[Data extracted from a collection]
===============

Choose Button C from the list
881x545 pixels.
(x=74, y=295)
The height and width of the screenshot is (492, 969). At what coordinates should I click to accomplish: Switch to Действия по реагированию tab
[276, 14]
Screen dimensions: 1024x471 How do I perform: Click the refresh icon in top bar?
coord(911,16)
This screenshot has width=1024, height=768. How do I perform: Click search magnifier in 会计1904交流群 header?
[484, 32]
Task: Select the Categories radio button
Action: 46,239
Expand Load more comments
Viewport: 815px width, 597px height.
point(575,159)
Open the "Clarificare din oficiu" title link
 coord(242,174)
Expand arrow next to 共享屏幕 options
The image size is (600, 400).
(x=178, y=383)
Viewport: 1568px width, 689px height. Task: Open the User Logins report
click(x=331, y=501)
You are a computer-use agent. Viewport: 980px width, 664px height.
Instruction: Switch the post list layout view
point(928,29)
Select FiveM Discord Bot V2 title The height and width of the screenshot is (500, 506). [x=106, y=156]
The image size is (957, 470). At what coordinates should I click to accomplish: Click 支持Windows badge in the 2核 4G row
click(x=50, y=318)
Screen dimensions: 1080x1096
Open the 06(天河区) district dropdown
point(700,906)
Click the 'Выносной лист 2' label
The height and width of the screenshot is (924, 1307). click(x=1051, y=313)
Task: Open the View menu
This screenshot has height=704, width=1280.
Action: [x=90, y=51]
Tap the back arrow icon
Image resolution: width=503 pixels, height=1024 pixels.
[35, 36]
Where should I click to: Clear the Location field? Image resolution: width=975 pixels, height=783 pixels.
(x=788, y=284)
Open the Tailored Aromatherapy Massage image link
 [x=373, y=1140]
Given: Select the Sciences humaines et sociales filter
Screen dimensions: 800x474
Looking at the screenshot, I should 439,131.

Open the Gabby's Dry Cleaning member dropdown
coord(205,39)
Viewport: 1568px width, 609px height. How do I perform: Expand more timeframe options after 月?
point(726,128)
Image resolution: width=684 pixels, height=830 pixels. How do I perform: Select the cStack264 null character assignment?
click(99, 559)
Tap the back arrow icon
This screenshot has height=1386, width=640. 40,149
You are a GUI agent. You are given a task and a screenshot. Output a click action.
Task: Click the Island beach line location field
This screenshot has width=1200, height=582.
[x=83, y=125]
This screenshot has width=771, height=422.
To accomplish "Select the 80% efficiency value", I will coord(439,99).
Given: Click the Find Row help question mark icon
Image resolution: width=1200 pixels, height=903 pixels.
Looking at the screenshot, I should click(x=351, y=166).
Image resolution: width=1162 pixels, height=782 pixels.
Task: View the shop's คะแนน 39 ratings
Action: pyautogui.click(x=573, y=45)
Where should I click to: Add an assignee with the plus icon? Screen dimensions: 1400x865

===============

# EXERCISE
Check each line of the records above for "agent", and copy those that have it.

# TASK RESPONSE
You are a computer-use agent. Viewport: 980px width, 664px height.
You are a GUI agent. You are given a task and a screenshot. Output a click action.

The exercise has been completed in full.